=== YOUR TASK ===
Could you output every line of the rows below as a Markdown table with the columns No. and Text, numbering each line and skipping blank ones? Leave the pictures out.

=== AVAILABLE RECORDS ===
***
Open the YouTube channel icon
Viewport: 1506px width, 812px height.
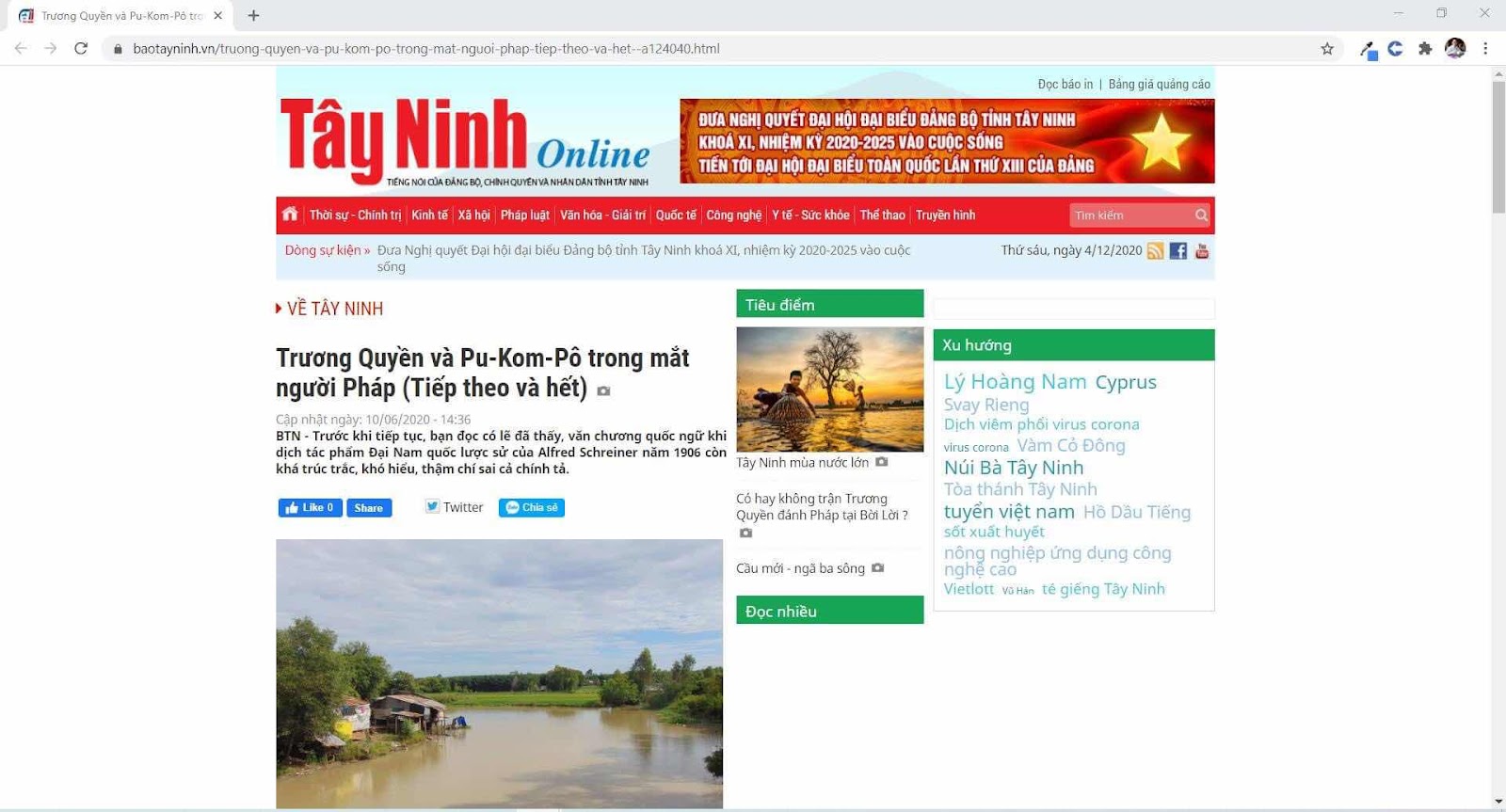[x=1202, y=251]
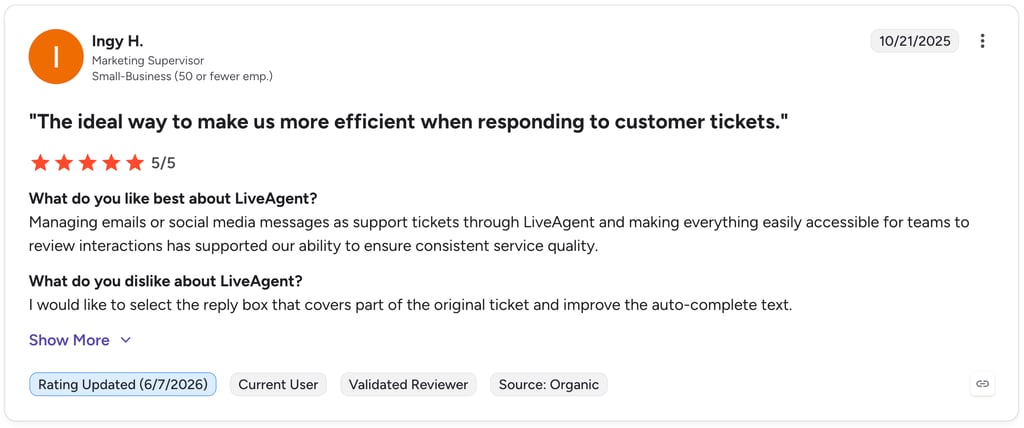Click the orange reviewer avatar circle
Image resolution: width=1024 pixels, height=428 pixels.
coord(56,57)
***
=== RESPONSE TO THIS EXERCISE ===
| No. | Text |
|---|---|
| 1 | Open the YouTube channel icon |
| 2 | Viewport: 1506px width, 812px height. |
| 3 | [x=1202, y=251] |
| 4 | Click the orange reviewer avatar circle |
| 5 | Image resolution: width=1024 pixels, height=428 pixels. |
| 6 | coord(56,57) |